A Poetic Fact about Corin:
He’ll hang with you when you’ve been sleeping in your clothes for days, stained wine glasses scattered around your bed. He can also clear the sky of clouds.
Some Hard Facts about Corin:
Corin was born in Winnipeg, MB, started his life in far Northern Ontario, moved with his father to Southern Ontario when still a boy, and has kept his stuff in Toronto for 17 years.
Corin belonged for many years to a duo called The Undesirables, who toured all over the world and made three CDs of which Corin is very proud.
Corin’s album There Will Always Be A Small Time went to #5 on the Roots Charts in the US, and every one of the 12 tracks got played several times, something the promoter said had never happened to any record he’d ever sent out.
The same album was nominated for two Independent Music Awards (Alt-Country Albumfor There Will Always Be A Small Time and Story Song for ‘Blue Mermaid Dress‘) and the album won the popular vote for Alt-Country Album. Read more about all that here.
Corin’s band The Sundowners contains at least eight Juno nominations (Treasa Levasseur for Best Blues Album for her 2008 release Low Fidelity; Brian Kobayakawa, for Instrumental Album of the Year and Roots and Traditional Group with his band The Creaking Tree String Quartet (twice in both categories); and David Baxter, producer of three Juno-nominated albums by Justin Rutledge, Bob Snider, and Treasa Levasseur).
Corin was prevented from being arrested in England in 2007 because the Immigration Officer, it miraculously turned out, was a huge Tom Waits fan. The Officer who served Corin a ten-year ban from England in 2008 had never heard of Tom Waits.

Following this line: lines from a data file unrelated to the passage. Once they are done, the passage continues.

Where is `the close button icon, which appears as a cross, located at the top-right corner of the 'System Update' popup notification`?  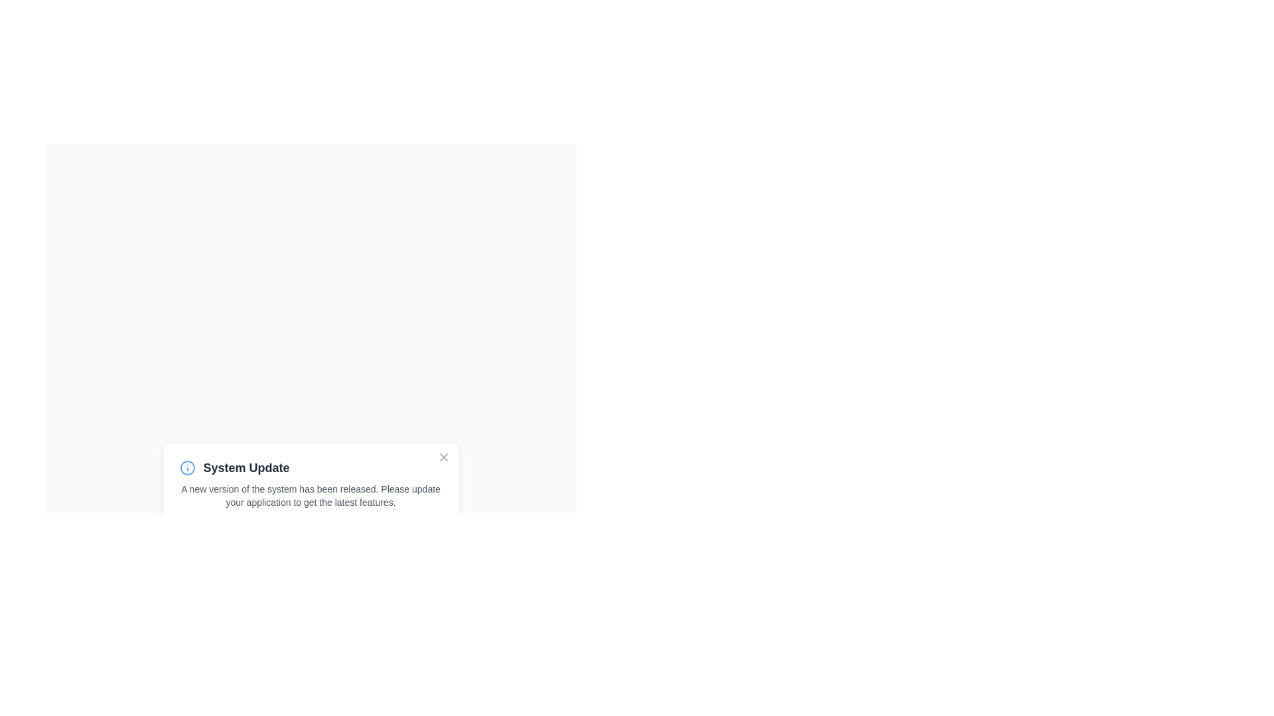 the close button icon, which appears as a cross, located at the top-right corner of the 'System Update' popup notification is located at coordinates (443, 457).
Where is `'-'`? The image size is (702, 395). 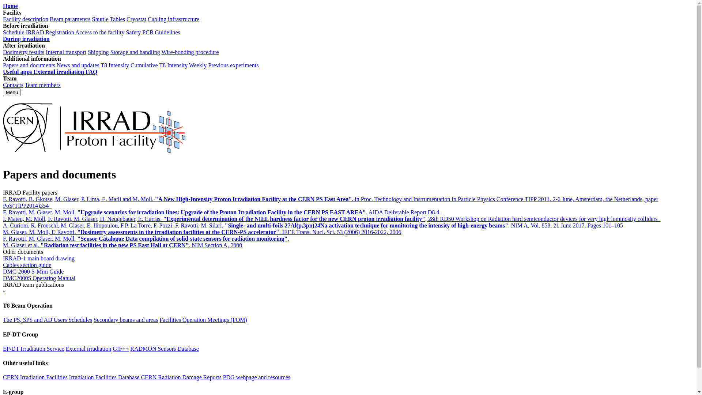 '-' is located at coordinates (3, 291).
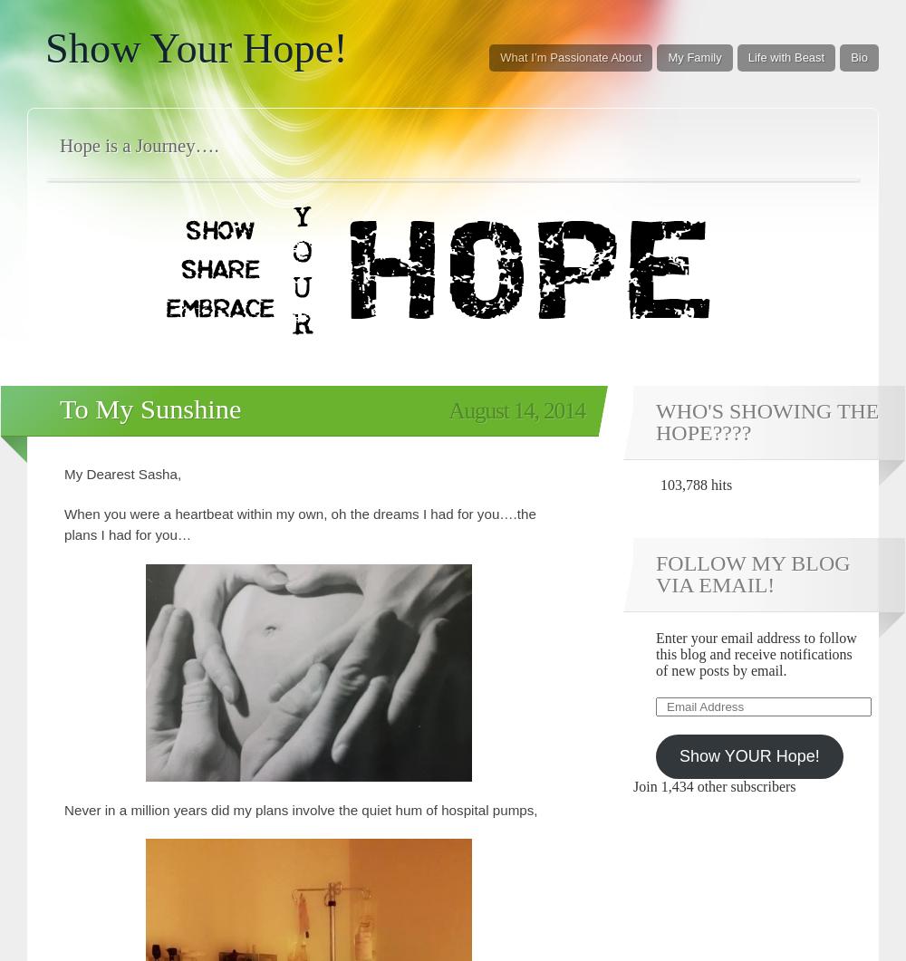 The image size is (906, 961). What do you see at coordinates (752, 572) in the screenshot?
I see `'Follow My Blog via Email!'` at bounding box center [752, 572].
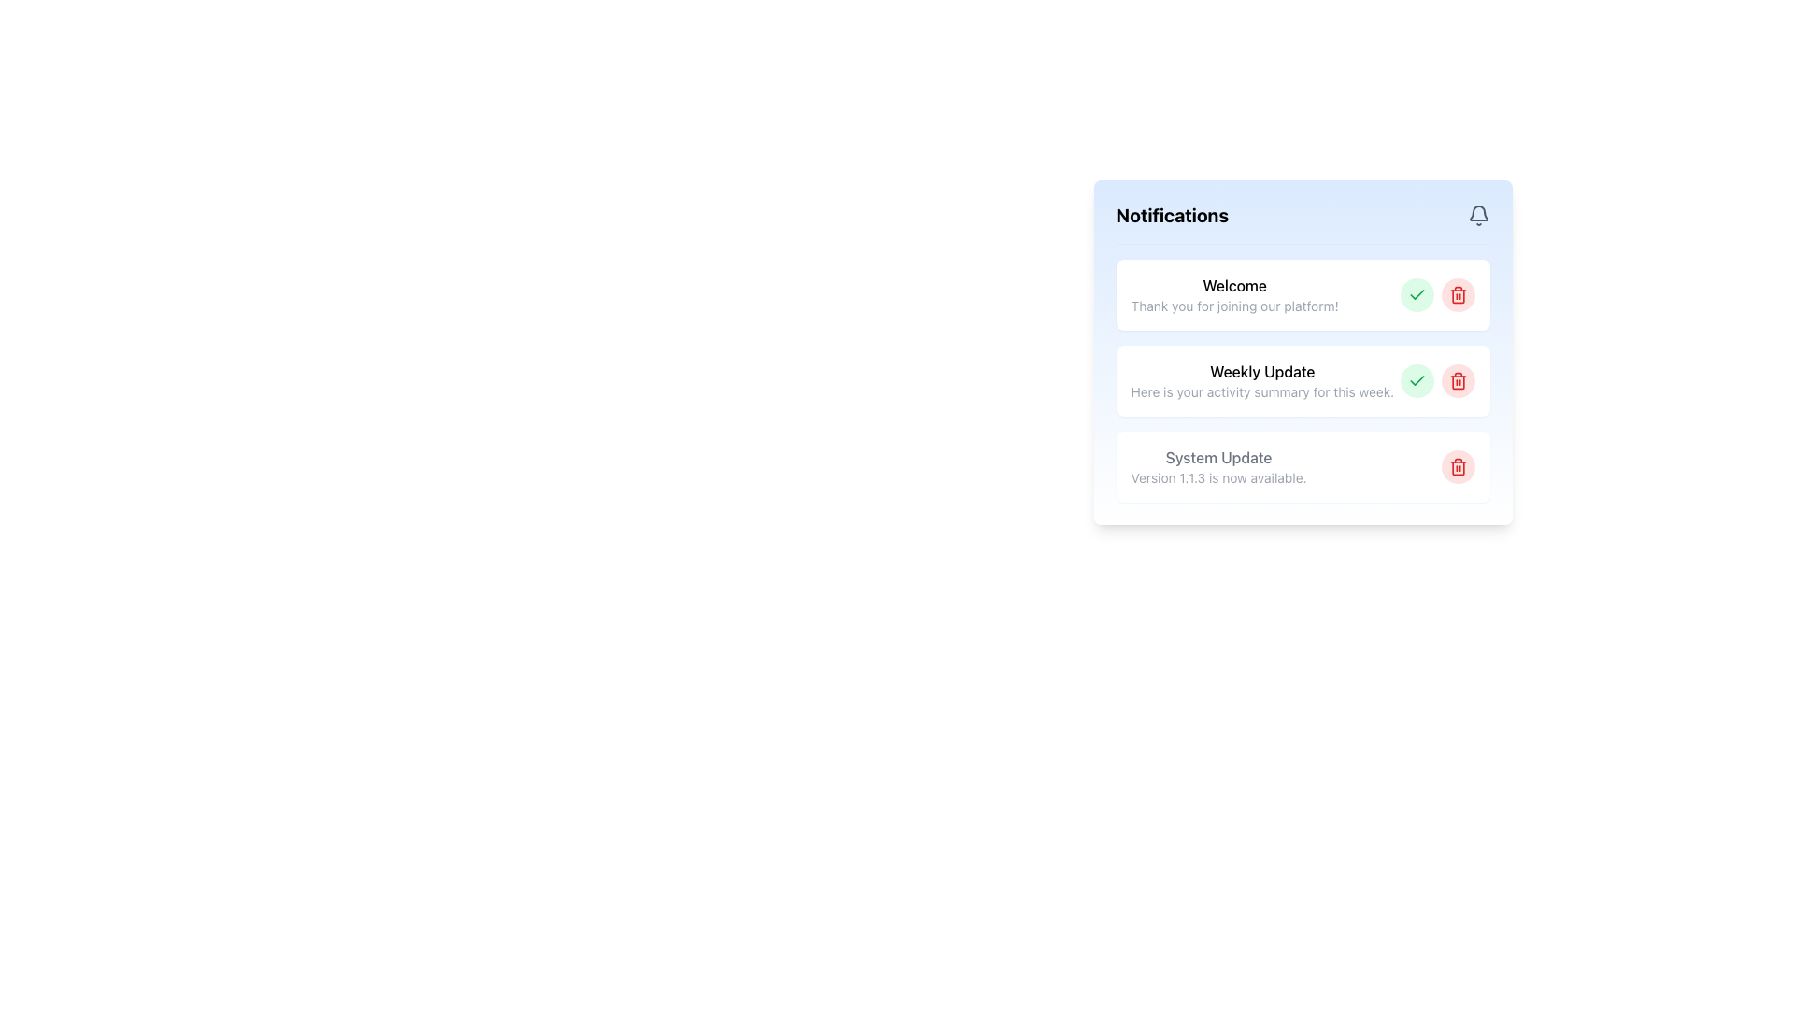  Describe the element at coordinates (1477, 211) in the screenshot. I see `the minimalist gray bell icon located in the notifications panel's top-right corner` at that location.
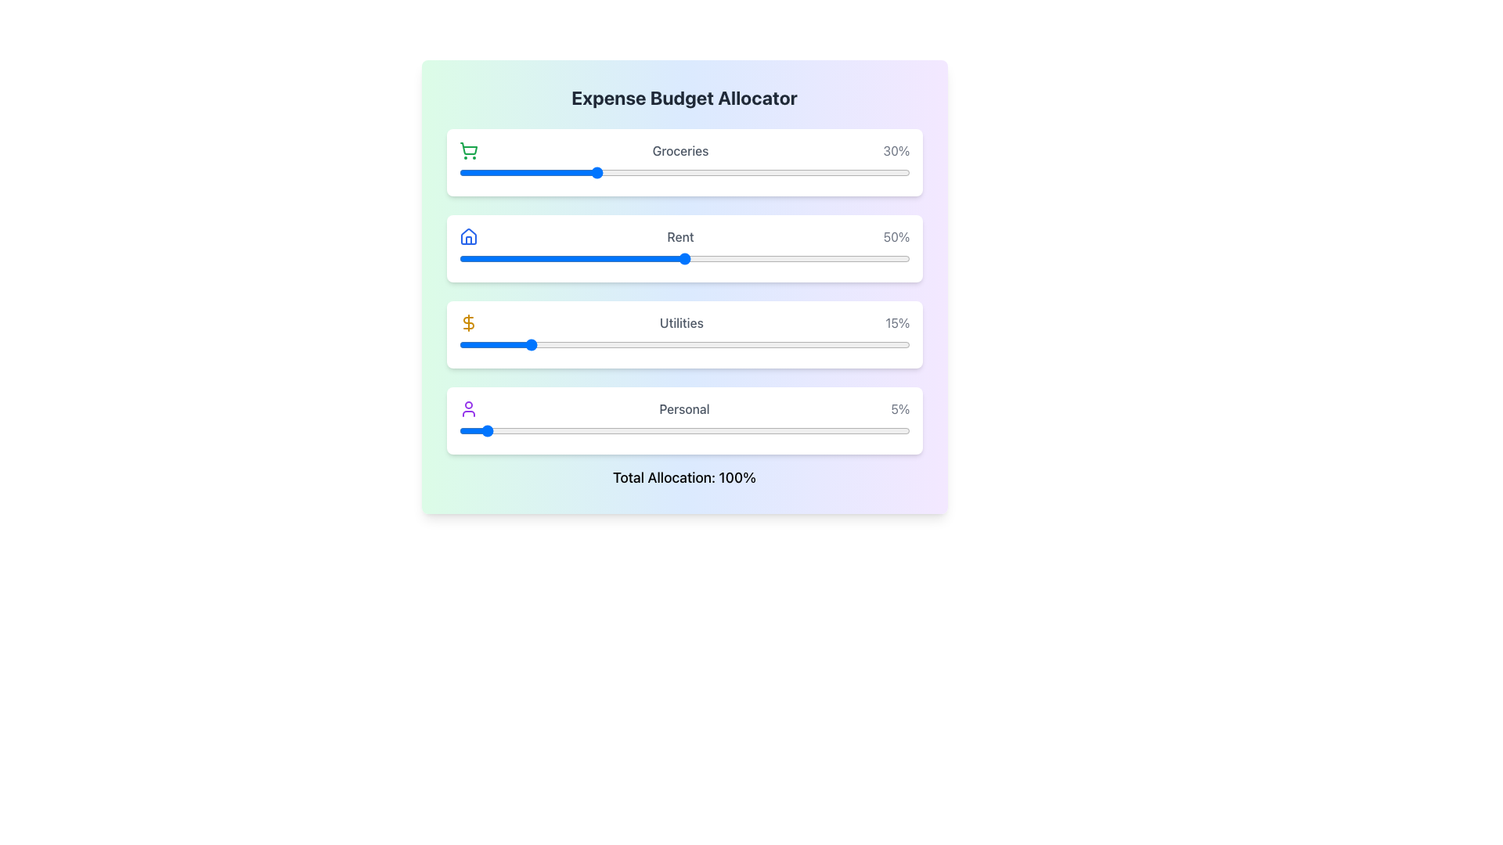 This screenshot has height=845, width=1503. What do you see at coordinates (476, 258) in the screenshot?
I see `the rent allocation` at bounding box center [476, 258].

Corin’s songs have been covered by Dustin Bentall (who recorded ‘Three Thousand Miles‘), Treasa Levasseur (who recorded both ‘Asking Me To Give You The Blues‘ and ‘Help Me Over‘), Patricia O’Callaghan, Scott Nolan, Romi Mayes, Andrew Neville and The Poor Choices, Jonathan Byrd (who recorded their cowrites ‘The Law and the Lonesome‘ and ‘May The River Run Dry‘– both of which have been covered by several other acts in their turn), Scott Cook and The Long Weekends, Steve Brockley, Maple Jack, Josh Cockerill, Greg Cockerill, Greg Hobbs, Claire Jenkins, The Strumbellas, The Ferraros, The Farmers, Raghu Lokanathan, Suzie McNeil, and Blue Rodeo.
Incidentally, three different Corin Raymond songs have been performed by three different artists at Massey Hall. Corin’s songs often get better gigs than he has as well, and he’s proud of that.
A Brief Bio of Corin’s Audience:
Corin’s audience are discerning listeners, the kind of people who choose their DJs carefully and are their own DJs the rest of the time. His audience are people for whom music– especially a good song and a good lyric– is a life-changing thing. These are people who connect and commune with themselves through music, who celebrate with music, and who like it joyous and honest. They want their favourite songs performed with abandon. They’re probably a lot like Corin in that regard. They like to dance but they come to music more for listening than for dancing. They use songs to illuminate their secret selves or to put words to things there were previously no words for. They’re also like Corin in the way music inspires them at every level of their lives. Music is there for them when they want to party, and it’s there for them when things fall apart.